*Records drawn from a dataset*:
________________________________________
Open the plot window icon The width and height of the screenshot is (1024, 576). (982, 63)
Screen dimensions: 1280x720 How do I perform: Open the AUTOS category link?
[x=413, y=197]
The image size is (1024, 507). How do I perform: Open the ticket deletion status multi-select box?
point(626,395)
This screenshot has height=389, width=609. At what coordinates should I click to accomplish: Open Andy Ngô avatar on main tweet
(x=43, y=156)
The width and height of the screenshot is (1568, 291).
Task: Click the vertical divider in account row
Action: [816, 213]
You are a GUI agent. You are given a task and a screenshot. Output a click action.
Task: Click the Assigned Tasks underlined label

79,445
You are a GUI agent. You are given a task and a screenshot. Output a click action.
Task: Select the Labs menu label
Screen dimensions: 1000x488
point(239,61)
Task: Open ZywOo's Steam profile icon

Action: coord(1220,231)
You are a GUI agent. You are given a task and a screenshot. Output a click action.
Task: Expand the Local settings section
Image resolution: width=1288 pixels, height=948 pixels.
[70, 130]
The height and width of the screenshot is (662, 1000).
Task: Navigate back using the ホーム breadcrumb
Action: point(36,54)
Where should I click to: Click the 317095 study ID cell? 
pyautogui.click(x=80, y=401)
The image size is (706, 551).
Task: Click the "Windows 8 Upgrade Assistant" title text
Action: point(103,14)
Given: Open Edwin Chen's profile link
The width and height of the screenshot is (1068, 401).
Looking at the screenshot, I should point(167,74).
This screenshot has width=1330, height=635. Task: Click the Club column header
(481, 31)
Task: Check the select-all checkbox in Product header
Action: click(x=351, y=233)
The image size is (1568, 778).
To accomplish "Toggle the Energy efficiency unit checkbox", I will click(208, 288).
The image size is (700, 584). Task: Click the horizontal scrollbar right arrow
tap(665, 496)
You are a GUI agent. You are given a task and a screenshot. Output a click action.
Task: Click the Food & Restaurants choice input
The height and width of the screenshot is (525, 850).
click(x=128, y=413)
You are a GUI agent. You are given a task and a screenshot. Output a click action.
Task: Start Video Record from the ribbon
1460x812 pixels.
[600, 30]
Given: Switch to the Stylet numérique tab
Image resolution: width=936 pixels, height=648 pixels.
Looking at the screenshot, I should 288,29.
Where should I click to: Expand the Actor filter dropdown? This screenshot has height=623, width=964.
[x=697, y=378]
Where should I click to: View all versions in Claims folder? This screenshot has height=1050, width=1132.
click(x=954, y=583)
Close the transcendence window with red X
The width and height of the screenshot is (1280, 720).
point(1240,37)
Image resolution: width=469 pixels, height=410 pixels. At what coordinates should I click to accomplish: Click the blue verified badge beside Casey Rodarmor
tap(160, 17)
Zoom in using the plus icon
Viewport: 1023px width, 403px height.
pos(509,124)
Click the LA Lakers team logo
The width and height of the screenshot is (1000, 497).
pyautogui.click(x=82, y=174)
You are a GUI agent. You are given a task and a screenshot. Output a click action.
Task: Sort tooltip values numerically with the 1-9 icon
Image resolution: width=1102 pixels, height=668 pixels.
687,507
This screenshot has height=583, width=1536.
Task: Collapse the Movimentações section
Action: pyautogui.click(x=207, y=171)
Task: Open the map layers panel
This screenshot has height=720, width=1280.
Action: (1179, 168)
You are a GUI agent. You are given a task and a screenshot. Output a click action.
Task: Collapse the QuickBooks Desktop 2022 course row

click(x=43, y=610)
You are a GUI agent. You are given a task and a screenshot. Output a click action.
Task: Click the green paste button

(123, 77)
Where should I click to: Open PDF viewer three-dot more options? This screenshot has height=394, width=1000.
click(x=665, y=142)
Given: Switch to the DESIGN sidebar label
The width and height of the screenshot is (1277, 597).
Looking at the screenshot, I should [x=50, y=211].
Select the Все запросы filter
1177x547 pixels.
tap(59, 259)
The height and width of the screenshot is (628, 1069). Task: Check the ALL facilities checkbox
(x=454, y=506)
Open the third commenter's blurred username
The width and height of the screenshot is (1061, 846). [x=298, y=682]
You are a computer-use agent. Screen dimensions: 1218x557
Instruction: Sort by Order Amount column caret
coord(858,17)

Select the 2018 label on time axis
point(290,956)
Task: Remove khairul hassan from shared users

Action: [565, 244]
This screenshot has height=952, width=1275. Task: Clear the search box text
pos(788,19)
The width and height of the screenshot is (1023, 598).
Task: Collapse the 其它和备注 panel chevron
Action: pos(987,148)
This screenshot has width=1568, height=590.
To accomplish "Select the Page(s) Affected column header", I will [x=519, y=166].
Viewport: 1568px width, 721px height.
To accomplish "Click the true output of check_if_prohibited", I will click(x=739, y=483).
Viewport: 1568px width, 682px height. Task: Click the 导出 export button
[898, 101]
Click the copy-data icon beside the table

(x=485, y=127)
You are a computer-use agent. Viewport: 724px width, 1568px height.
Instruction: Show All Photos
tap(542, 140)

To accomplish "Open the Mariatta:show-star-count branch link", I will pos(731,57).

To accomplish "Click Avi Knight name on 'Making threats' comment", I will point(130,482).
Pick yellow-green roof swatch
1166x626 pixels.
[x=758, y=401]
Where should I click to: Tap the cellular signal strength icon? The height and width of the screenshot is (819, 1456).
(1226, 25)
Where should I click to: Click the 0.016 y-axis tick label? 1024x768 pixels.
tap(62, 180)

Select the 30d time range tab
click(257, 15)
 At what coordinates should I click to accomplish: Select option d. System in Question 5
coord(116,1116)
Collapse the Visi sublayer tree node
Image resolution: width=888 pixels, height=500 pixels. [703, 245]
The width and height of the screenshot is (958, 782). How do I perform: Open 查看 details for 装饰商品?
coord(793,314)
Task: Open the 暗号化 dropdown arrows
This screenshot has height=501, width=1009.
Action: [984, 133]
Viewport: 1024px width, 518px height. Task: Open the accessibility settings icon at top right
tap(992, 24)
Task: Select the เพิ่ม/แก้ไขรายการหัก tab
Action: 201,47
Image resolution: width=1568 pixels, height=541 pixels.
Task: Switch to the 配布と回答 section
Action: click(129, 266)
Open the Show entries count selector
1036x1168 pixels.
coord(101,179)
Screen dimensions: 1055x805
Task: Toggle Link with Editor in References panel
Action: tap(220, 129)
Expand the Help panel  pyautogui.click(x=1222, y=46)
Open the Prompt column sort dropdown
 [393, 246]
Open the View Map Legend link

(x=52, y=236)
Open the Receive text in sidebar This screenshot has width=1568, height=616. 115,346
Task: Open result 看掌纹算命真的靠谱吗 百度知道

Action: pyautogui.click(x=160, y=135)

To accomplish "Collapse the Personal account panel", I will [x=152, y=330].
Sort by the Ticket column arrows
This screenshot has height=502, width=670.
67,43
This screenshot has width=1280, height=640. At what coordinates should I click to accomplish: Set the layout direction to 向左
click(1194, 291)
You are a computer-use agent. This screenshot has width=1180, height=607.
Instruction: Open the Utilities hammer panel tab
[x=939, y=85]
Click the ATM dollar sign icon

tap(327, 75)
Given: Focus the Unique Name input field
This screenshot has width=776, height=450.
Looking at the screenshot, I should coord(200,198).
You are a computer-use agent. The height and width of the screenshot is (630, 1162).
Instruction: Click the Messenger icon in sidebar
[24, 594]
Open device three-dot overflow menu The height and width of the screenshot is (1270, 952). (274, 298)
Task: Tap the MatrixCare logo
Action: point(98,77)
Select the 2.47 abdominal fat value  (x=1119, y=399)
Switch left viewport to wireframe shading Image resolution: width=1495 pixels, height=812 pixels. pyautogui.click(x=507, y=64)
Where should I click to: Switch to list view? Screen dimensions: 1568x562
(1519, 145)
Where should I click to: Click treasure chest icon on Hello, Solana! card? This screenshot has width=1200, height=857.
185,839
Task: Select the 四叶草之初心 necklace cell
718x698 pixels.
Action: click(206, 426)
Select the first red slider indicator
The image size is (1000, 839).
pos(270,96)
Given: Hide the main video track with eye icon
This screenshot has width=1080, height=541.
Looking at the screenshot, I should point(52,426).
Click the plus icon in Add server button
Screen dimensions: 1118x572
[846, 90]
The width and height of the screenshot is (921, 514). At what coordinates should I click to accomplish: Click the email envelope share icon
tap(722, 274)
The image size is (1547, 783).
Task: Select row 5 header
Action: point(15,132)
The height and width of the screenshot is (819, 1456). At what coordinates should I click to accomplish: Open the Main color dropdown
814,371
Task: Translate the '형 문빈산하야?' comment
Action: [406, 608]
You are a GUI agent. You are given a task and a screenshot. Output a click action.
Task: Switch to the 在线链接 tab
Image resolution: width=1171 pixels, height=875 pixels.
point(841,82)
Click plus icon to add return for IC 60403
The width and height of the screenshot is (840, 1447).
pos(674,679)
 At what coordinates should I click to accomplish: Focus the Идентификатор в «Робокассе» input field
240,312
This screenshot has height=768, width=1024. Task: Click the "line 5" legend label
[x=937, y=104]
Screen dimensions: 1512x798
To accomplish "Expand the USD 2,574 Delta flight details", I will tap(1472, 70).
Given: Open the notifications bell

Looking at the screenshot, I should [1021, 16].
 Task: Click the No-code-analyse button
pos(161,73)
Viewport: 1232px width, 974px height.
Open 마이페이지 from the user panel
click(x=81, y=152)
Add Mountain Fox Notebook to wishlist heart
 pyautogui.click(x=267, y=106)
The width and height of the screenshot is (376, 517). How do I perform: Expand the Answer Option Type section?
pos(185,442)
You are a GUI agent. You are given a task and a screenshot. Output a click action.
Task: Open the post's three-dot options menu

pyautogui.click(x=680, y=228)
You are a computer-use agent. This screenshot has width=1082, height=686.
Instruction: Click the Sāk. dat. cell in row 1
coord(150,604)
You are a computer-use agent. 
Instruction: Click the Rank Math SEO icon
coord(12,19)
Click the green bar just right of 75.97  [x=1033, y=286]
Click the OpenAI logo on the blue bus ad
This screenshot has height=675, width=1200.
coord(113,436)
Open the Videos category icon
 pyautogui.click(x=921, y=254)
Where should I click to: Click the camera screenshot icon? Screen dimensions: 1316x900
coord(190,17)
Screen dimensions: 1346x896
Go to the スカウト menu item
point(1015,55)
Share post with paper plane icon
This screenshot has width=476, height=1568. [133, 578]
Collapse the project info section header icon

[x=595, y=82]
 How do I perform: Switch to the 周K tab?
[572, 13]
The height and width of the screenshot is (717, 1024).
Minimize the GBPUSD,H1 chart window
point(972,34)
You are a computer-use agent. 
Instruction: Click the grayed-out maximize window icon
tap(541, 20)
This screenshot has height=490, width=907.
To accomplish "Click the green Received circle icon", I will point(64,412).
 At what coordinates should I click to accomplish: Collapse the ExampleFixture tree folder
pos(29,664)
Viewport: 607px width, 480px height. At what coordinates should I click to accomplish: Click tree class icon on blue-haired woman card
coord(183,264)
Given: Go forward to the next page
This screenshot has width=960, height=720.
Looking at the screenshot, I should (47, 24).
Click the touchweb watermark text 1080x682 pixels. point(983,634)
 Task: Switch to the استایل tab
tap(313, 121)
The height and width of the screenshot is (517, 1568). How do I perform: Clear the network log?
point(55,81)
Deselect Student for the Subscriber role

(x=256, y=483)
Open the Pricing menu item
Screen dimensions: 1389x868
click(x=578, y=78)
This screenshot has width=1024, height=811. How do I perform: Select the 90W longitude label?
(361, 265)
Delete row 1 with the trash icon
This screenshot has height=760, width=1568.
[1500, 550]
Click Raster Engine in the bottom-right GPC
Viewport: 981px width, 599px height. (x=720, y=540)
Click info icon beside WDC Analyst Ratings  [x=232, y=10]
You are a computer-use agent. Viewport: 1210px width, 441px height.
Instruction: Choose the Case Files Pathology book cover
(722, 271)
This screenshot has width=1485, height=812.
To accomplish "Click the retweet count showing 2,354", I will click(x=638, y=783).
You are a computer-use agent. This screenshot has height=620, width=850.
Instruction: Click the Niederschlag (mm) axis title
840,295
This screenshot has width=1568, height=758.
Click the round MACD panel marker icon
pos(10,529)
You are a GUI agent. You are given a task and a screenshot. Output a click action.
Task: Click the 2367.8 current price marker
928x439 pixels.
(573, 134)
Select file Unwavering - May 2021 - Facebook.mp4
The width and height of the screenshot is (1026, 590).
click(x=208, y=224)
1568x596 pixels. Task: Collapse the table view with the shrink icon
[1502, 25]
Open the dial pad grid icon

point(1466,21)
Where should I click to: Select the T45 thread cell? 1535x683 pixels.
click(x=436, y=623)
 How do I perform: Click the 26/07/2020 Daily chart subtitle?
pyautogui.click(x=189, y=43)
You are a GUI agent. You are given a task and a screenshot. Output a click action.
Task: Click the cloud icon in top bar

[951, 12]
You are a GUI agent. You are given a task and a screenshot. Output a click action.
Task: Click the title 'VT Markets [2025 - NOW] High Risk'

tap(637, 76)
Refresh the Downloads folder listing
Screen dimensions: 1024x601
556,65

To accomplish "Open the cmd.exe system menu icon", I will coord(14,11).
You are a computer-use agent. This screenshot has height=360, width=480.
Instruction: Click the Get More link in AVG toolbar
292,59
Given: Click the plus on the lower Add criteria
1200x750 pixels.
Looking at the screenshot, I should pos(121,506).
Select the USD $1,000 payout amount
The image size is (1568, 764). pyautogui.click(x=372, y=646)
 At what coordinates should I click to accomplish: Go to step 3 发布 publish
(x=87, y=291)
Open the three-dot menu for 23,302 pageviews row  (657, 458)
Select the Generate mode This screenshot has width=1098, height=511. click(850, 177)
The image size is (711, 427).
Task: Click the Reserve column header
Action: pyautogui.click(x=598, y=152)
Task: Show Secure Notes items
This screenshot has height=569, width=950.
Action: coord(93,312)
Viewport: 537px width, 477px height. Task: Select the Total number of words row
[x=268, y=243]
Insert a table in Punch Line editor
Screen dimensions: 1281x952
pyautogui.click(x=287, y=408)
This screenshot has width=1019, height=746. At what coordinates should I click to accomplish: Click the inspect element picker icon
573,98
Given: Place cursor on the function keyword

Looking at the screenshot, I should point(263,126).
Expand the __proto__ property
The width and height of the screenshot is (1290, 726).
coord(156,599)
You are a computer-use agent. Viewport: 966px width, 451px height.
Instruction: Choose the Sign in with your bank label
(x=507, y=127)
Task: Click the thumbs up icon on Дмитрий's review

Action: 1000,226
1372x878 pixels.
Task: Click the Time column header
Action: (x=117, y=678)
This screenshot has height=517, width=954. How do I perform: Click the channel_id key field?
________________________________________
*EXERCISE*:
Going through the records above, count the lines that include the word "computer". Give the number alone.

*RESPONSE AREA*:
11